Source data

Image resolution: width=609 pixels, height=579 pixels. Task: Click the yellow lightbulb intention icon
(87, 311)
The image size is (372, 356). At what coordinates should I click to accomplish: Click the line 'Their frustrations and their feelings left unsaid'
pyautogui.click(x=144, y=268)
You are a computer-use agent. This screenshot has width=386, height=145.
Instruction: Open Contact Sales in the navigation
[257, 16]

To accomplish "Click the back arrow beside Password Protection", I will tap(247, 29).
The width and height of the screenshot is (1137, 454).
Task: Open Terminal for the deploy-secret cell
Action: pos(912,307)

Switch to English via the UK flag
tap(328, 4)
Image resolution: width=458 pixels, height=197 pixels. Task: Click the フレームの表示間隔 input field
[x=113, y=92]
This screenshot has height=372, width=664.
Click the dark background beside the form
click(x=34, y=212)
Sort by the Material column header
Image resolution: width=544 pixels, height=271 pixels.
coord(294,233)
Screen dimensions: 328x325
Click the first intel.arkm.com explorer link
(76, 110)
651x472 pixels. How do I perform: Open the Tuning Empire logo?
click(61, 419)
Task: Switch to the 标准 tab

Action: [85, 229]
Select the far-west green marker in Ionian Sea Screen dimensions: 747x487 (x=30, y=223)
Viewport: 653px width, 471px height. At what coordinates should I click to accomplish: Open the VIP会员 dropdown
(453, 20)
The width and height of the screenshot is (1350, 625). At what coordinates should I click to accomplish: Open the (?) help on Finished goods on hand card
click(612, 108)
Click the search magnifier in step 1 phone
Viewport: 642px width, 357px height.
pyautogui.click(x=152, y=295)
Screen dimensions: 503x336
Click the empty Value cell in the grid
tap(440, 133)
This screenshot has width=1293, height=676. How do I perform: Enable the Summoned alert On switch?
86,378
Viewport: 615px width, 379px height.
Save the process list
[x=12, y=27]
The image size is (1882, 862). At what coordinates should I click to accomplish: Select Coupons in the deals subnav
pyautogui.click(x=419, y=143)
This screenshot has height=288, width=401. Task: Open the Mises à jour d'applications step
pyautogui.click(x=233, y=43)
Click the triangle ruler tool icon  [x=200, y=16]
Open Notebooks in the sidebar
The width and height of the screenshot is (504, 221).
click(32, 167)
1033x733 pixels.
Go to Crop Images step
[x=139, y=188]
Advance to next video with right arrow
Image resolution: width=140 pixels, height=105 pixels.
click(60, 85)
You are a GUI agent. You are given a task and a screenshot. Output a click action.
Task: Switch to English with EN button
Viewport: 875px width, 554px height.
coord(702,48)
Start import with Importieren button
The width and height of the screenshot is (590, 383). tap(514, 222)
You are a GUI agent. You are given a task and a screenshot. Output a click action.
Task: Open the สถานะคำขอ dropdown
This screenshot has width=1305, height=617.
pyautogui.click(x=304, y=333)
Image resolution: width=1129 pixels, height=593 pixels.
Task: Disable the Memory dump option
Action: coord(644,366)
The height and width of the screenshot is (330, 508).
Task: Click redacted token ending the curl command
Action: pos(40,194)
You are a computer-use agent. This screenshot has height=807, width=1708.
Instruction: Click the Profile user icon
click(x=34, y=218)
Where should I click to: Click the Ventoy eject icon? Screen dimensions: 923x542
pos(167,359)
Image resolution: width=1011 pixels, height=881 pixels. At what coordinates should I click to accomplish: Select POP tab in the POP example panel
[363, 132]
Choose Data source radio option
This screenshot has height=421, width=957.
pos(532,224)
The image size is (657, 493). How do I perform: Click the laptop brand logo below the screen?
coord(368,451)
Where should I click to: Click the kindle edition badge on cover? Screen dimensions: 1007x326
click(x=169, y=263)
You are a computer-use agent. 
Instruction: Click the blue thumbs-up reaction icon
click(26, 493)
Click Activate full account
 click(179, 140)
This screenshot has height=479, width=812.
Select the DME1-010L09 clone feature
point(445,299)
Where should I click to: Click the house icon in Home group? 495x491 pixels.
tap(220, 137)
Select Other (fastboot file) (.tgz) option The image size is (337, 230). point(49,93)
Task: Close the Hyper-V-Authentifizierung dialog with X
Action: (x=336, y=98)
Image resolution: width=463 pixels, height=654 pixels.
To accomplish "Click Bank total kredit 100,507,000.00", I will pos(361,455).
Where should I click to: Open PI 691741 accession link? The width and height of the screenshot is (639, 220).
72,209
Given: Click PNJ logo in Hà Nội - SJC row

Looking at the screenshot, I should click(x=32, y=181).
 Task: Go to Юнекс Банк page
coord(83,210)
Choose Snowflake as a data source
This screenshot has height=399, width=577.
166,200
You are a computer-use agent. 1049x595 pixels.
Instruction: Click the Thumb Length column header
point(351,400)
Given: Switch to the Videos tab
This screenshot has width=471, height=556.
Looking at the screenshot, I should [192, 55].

Task prompt:
Only the lines from the one containing "Click Activate full account" through the last line of the records should appear, each written out exactly.

Solution below:
Click Activate full account
 click(179, 140)
This screenshot has height=479, width=812.
Select the DME1-010L09 clone feature
point(445,299)
Where should I click to: Click the house icon in Home group? 495x491 pixels.
tap(220, 137)
Select Other (fastboot file) (.tgz) option The image size is (337, 230). point(49,93)
Task: Close the Hyper-V-Authentifizierung dialog with X
Action: (x=336, y=98)
Image resolution: width=463 pixels, height=654 pixels.
To accomplish "Click Bank total kredit 100,507,000.00", I will pos(361,455).
Where should I click to: Open PI 691741 accession link? The width and height of the screenshot is (639, 220).
72,209
Given: Click PNJ logo in Hà Nội - SJC row

Looking at the screenshot, I should click(x=32, y=181).
 Task: Go to Юнекс Банк page
coord(83,210)
Choose Snowflake as a data source
This screenshot has height=399, width=577.
166,200
You are a computer-use agent. 1049x595 pixels.
Instruction: Click the Thumb Length column header
point(351,400)
Given: Switch to the Videos tab
This screenshot has width=471, height=556.
Looking at the screenshot, I should [192, 55].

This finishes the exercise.